-- Problem to work on --
Put the lines of the listing from the one containing "Open the Filters menu" through the one containing "[x=318, y=277]", both included, into a numbered list, leaving out blank lines.

---*---

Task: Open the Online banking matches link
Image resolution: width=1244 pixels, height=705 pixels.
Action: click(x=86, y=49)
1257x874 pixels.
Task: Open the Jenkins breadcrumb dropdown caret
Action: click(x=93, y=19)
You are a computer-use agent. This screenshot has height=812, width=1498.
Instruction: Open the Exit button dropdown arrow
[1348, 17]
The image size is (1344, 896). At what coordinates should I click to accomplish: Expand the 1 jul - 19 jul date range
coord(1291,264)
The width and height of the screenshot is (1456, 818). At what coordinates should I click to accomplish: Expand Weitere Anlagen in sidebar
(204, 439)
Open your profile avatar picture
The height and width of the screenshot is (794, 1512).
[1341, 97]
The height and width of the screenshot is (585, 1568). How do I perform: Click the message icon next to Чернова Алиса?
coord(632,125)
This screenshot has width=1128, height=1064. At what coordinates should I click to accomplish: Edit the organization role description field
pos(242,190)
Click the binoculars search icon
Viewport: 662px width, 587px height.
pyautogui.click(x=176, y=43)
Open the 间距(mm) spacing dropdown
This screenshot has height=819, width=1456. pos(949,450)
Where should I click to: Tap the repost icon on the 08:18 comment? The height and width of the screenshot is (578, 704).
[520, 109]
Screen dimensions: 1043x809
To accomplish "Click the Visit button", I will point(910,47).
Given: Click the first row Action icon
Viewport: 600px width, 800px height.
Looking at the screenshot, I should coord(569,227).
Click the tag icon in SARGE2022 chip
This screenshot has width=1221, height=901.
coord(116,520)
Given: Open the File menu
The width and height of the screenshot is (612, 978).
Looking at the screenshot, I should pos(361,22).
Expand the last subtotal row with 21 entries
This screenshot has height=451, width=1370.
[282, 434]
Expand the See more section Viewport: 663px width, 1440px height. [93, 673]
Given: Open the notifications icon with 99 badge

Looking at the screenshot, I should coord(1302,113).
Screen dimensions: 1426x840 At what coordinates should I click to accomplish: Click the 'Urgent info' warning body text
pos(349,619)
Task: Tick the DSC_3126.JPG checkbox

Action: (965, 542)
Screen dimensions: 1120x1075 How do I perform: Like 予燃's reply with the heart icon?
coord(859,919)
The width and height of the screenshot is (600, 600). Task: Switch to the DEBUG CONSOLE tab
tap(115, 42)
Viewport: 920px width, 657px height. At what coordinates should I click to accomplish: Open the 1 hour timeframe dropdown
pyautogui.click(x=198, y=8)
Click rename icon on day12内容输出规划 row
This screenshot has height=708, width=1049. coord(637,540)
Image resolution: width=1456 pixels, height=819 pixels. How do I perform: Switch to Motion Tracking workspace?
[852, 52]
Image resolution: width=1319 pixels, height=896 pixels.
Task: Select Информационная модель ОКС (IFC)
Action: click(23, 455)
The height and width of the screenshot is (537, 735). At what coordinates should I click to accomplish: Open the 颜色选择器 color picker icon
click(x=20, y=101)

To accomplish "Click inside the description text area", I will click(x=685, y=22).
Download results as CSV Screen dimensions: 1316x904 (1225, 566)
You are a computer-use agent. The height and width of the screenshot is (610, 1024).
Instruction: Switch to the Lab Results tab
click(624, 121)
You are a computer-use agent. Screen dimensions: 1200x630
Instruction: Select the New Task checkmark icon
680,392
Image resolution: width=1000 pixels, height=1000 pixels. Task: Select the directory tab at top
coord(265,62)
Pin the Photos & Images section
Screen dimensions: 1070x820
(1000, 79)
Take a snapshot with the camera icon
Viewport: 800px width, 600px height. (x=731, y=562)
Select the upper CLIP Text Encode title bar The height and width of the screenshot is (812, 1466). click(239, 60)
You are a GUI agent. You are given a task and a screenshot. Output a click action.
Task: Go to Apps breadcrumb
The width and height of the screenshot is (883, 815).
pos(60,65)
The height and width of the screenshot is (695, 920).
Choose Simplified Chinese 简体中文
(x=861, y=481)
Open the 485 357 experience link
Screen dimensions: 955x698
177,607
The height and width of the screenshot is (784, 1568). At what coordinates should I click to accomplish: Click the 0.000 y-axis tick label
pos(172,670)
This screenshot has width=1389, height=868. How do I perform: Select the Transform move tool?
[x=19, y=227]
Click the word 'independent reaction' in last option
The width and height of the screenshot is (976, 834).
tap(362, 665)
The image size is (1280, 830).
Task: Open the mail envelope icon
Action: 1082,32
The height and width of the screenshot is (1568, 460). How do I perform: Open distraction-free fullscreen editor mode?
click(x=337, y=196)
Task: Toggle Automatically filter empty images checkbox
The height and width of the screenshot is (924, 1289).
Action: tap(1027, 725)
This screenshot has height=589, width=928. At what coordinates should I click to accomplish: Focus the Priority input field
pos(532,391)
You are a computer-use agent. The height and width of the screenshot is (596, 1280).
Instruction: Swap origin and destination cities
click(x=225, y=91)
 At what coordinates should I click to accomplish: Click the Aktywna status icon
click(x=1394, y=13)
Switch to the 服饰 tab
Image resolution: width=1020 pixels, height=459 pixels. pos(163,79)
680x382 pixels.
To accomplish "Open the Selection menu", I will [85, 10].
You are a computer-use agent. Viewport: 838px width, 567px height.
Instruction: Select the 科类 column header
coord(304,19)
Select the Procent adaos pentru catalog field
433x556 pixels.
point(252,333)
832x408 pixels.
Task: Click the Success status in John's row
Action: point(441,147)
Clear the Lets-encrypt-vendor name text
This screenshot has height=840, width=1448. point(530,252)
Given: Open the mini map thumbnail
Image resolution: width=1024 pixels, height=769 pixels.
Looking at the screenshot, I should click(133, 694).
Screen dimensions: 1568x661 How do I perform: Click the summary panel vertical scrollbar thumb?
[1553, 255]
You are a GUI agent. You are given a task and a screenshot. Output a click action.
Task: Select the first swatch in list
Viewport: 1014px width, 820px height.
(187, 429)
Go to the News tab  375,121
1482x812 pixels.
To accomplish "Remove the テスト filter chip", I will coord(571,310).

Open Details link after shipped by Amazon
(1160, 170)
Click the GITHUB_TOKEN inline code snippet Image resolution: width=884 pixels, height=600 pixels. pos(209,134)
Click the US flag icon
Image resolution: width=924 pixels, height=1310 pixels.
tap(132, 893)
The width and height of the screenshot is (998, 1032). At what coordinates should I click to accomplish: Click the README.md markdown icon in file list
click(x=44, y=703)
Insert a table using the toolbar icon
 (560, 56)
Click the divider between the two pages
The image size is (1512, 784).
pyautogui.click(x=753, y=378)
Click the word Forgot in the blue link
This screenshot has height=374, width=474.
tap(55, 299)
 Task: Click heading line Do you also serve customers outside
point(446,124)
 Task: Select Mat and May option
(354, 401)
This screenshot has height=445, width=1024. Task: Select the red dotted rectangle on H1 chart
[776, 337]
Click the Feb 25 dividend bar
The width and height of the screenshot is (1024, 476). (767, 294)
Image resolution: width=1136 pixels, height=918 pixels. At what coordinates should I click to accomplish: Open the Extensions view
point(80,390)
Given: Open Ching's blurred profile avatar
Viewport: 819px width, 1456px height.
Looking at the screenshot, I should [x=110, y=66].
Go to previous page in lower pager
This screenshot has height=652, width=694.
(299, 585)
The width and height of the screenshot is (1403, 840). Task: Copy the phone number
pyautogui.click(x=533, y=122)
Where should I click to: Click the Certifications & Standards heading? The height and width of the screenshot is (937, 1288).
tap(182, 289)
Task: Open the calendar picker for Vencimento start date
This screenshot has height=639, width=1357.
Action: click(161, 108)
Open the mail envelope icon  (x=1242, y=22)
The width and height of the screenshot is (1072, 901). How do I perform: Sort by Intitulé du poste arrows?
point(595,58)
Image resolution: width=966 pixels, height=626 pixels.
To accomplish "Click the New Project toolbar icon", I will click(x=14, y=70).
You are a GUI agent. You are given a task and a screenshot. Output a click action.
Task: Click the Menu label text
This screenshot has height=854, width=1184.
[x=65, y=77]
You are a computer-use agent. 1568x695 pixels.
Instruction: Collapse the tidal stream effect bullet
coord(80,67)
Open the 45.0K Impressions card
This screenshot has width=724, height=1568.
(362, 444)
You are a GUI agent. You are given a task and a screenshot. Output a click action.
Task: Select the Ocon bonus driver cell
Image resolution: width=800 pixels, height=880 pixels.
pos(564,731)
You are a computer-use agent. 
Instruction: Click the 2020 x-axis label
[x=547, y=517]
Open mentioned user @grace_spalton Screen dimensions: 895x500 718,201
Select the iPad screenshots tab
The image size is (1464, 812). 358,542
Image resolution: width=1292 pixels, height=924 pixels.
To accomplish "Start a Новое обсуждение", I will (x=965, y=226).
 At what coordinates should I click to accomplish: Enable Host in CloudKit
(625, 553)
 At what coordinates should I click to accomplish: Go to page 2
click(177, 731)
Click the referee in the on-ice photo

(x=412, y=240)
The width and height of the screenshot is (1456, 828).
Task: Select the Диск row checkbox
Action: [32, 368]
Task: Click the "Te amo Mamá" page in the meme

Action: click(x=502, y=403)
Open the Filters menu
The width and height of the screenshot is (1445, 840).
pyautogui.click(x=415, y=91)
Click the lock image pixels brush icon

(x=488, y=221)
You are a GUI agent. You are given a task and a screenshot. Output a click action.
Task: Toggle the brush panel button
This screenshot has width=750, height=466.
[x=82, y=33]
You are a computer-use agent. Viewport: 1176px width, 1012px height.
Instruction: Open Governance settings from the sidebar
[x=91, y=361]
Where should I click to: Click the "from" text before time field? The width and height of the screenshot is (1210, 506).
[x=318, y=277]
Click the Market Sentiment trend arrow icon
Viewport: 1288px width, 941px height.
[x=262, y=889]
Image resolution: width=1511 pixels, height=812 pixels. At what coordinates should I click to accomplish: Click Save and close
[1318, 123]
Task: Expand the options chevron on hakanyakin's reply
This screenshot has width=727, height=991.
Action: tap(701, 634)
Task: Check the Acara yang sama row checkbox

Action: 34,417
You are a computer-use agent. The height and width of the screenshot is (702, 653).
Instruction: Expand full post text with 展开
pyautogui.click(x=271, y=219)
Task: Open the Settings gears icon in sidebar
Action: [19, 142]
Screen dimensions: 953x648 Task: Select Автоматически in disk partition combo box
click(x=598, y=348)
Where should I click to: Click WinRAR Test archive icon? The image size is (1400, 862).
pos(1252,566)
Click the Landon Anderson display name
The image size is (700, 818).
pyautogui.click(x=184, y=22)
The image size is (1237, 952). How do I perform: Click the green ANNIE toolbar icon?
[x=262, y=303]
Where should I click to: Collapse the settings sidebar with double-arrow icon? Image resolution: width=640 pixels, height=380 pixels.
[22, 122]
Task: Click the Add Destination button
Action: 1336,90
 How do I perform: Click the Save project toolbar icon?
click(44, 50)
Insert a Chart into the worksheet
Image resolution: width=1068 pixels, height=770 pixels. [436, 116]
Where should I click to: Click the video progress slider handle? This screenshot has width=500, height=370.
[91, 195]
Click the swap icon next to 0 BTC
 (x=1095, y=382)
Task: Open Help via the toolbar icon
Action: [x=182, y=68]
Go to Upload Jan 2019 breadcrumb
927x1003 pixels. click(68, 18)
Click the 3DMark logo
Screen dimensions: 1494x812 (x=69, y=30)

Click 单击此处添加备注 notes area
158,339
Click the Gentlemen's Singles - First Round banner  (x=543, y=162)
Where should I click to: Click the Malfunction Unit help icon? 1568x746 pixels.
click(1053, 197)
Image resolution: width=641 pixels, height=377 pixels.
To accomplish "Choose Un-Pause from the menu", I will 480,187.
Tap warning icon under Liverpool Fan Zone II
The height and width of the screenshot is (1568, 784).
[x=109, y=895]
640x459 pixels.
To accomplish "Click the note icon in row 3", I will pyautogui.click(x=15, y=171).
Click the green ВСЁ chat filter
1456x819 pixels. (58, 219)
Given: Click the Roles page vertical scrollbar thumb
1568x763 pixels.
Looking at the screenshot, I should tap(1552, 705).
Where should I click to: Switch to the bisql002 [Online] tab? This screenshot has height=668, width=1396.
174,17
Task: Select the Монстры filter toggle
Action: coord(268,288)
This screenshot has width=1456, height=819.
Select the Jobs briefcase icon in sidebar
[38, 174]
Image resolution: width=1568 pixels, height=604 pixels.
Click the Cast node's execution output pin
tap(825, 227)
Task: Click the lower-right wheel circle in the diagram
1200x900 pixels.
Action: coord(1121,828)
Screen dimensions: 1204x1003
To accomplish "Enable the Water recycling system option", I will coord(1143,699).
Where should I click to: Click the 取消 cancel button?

---*---

-- Solution to this exercise --
1. Open the Filters menu
2. The width and height of the screenshot is (1445, 840).
3. pyautogui.click(x=415, y=91)
4. Click the lock image pixels brush icon
5. (x=488, y=221)
6. You are a GUI agent. You are given a task and a screenshot. Output a click action.
7. Task: Toggle the brush panel button
8. This screenshot has width=750, height=466.
9. [x=82, y=33]
10. You are a computer-use agent. Viewport: 1176px width, 1012px height.
11. Instruction: Open Governance settings from the sidebar
12. [x=91, y=361]
13. Where should I click to: Click the "from" text before time field? The width and height of the screenshot is (1210, 506).
14. [x=318, y=277]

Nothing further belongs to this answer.